_DATASET RECORDS_
-------

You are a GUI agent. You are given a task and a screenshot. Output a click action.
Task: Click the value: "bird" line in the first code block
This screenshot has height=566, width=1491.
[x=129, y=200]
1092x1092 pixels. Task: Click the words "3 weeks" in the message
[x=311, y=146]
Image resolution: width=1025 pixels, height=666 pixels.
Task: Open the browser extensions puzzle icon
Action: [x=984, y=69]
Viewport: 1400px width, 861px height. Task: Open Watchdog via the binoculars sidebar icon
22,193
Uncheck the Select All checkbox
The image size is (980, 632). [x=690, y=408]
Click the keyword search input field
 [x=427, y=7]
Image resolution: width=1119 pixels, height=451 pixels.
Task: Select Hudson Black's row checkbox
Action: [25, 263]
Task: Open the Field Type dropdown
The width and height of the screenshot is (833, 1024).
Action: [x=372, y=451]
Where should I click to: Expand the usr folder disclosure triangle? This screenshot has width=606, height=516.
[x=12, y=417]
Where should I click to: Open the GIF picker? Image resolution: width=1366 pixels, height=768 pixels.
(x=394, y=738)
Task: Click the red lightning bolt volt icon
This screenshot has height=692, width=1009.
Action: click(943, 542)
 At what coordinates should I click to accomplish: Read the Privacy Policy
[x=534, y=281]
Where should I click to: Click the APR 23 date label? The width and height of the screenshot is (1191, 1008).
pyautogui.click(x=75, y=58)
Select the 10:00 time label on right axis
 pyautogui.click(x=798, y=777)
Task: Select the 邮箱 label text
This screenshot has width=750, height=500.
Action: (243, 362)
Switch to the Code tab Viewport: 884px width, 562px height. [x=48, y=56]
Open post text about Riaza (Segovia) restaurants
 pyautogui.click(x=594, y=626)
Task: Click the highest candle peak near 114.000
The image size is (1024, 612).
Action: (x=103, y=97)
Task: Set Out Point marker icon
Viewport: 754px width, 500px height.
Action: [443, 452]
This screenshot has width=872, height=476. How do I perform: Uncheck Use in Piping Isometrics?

-------

_TASK_
The response should hold exactly the lines starting at the line with "The width and height of the screenshot is (833, 1024)." and ending at the line with "Task: Set Out Point marker icon", and no other line of the material above.

_OUTPUT BELOW_
The width and height of the screenshot is (833, 1024).
Action: [x=372, y=451]
Where should I click to: Expand the usr folder disclosure triangle? This screenshot has width=606, height=516.
[x=12, y=417]
Where should I click to: Open the GIF picker? Image resolution: width=1366 pixels, height=768 pixels.
(x=394, y=738)
Task: Click the red lightning bolt volt icon
This screenshot has height=692, width=1009.
Action: click(943, 542)
 At what coordinates should I click to accomplish: Read the Privacy Policy
[x=534, y=281]
Where should I click to: Click the APR 23 date label? The width and height of the screenshot is (1191, 1008).
pyautogui.click(x=75, y=58)
Select the 10:00 time label on right axis
 pyautogui.click(x=798, y=777)
Task: Select the 邮箱 label text
This screenshot has width=750, height=500.
Action: (243, 362)
Switch to the Code tab Viewport: 884px width, 562px height. [x=48, y=56]
Open post text about Riaza (Segovia) restaurants
 pyautogui.click(x=594, y=626)
Task: Click the highest candle peak near 114.000
The image size is (1024, 612).
Action: (x=103, y=97)
Task: Set Out Point marker icon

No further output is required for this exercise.